* **Text for analysis**
Species of flowering plant

Pomaderris ligustrina, commonly known as privet pomaderris, is a species of flowering plant in the family Rhamnaceae and is endemic to south-eastern continental Australia. It is a shrub with hairy stems, lance-shaped to narrowly elliptic leaves, and loose clusters of cream-coloured or yellow flowers.

==Description==
Pomaderris ligustrina is a shrub that typically grows to a height of 1.0–4.5 m, its branchlets covered with both simple and rust-coloured, star-shaped hairs when young. The leaves are usually lance-shaped to narrowly elliptic, 20–80 mm long and 10–20 mm wide with stipules 5–7 mm long at the base but that fall off as the leaf develops. The upper surface of the leaves is glabrous and the lower surface covered with silky, rust-coloured hairs. The flowers are creamy-white to yellow and arranged in loose panicles 10–50 mm long, each flower on a pedicel 1.5–2.5 mm long. The floral cup is 1.5–2.5 mm long, the sepals 0.8–1.4 mm long but fall off as the flowers open, and there are no petals. Flowering occurs in September and October.

==Taxonomy==
Pomaderris ligustrina was first formally described in 1825 by Augustin Pyramus de Candolle in Prodromus Systematis Naturalis Regni Vegetabilis from an unpublished description by Franz Sieber. The specific epithet (ligustrina) means "privet-like".

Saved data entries
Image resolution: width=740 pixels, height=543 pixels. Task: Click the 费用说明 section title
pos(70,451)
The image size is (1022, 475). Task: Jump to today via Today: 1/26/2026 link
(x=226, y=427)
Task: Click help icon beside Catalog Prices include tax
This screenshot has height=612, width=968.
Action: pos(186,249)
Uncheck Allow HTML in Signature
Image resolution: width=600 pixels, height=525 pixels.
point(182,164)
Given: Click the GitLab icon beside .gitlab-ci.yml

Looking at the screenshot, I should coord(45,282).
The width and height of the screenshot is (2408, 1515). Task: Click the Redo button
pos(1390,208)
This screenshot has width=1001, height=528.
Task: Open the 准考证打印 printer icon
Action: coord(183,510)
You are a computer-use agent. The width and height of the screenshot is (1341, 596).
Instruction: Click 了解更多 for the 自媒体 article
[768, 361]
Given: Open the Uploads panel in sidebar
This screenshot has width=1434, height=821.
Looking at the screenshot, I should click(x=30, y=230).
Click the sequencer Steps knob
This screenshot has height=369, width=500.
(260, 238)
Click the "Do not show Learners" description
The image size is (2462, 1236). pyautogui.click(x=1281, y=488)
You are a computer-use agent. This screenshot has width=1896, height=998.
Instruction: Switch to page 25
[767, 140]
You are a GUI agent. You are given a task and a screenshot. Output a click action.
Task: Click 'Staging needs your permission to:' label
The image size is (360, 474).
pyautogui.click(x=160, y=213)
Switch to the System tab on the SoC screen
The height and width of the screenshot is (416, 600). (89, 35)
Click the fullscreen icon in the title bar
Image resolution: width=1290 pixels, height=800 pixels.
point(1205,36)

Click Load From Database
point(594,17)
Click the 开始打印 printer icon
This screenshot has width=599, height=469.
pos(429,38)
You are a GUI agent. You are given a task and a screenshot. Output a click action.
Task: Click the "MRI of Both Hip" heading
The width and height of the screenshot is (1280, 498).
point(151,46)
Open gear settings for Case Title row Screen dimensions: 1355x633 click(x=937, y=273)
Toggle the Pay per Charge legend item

* **What you should do**
Continue the text on privet pomaderris from the point where it stops.

* **Result of the task**
In 1997, Neville Grant Walsh and Fiona Coates described subspecies latifolia in the journal Muelleria and the name, and that of the autonym are accepted by the Australian Plant Census:
- Pomaderris ligustrina subsp. latifolia N.G.Walsh & Coates has broadly egg-shaped to more or less circular leaves less than twice as long as wide, and sepals 1.5–2 mm long;
- Pomaderris ligustrina Sieber ex DC. subsp. ligustrina N.G.Walsh & Coates has lance-shaped to narrowly elliptic leaves more than twice as long as wide, and sepals 0.8–1.4 mm long.

==Distribution and habitat==
Privet pomaderris grows in forest on the ranges and escarpments from south-east Queensland and New South Wales to as far west as Bairnsdale in Victoria. Subspecies latifolia is rare and only occurs in south-eastern Queensland and as far south as Guyra in northern New South Wales.